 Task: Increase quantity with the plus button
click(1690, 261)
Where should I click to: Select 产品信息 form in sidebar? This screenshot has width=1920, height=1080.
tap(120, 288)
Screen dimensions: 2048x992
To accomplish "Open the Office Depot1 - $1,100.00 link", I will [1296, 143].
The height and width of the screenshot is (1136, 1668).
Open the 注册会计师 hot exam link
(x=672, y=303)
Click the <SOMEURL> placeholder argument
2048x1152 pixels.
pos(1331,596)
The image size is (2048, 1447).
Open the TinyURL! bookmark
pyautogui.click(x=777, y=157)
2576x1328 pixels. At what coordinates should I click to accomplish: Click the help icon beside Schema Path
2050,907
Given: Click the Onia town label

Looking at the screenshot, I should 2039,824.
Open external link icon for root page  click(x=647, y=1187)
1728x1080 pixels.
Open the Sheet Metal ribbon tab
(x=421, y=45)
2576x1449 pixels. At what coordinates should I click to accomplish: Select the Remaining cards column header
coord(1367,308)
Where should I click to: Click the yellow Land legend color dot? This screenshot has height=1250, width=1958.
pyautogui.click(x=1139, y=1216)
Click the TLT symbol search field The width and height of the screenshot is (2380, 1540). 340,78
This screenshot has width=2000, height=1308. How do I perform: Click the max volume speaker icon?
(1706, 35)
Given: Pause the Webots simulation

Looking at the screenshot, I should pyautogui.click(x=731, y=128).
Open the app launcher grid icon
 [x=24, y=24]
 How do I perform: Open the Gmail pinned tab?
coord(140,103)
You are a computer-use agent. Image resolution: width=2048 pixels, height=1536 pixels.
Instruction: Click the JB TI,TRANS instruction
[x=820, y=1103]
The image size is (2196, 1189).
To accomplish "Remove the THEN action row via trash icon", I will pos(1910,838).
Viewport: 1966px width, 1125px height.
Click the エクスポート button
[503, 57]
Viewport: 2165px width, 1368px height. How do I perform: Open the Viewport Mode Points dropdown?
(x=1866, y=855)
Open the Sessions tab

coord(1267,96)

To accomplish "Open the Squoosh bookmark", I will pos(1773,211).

### [Task brief]
A complete, exact copy of the records is what is needed.

### [Output below]
 Task: Increase quantity with the plus button
click(1690, 261)
Where should I click to: Select 产品信息 form in sidebar? This screenshot has width=1920, height=1080.
tap(120, 288)
Screen dimensions: 2048x992
To accomplish "Open the Office Depot1 - $1,100.00 link", I will [1296, 143].
The height and width of the screenshot is (1136, 1668).
Open the 注册会计师 hot exam link
(x=672, y=303)
Click the <SOMEURL> placeholder argument
2048x1152 pixels.
pos(1331,596)
The image size is (2048, 1447).
Open the TinyURL! bookmark
pyautogui.click(x=777, y=157)
2576x1328 pixels. At what coordinates should I click to accomplish: Click the help icon beside Schema Path
2050,907
Given: Click the Onia town label

Looking at the screenshot, I should 2039,824.
Open external link icon for root page  click(x=647, y=1187)
1728x1080 pixels.
Open the Sheet Metal ribbon tab
(x=421, y=45)
2576x1449 pixels. At what coordinates should I click to accomplish: Select the Remaining cards column header
coord(1367,308)
Where should I click to: Click the yellow Land legend color dot? This screenshot has height=1250, width=1958.
pyautogui.click(x=1139, y=1216)
Click the TLT symbol search field The width and height of the screenshot is (2380, 1540). 340,78
This screenshot has width=2000, height=1308. How do I perform: Click the max volume speaker icon?
(1706, 35)
Given: Pause the Webots simulation

Looking at the screenshot, I should pyautogui.click(x=731, y=128).
Open the app launcher grid icon
 [x=24, y=24]
 How do I perform: Open the Gmail pinned tab?
coord(140,103)
You are a computer-use agent. Image resolution: width=2048 pixels, height=1536 pixels.
Instruction: Click the JB TI,TRANS instruction
[x=820, y=1103]
The image size is (2196, 1189).
To accomplish "Remove the THEN action row via trash icon", I will pos(1910,838).
Viewport: 1966px width, 1125px height.
Click the エクスポート button
[503, 57]
Viewport: 2165px width, 1368px height. How do I perform: Open the Viewport Mode Points dropdown?
(x=1866, y=855)
Open the Sessions tab

coord(1267,96)

To accomplish "Open the Squoosh bookmark", I will pos(1773,211).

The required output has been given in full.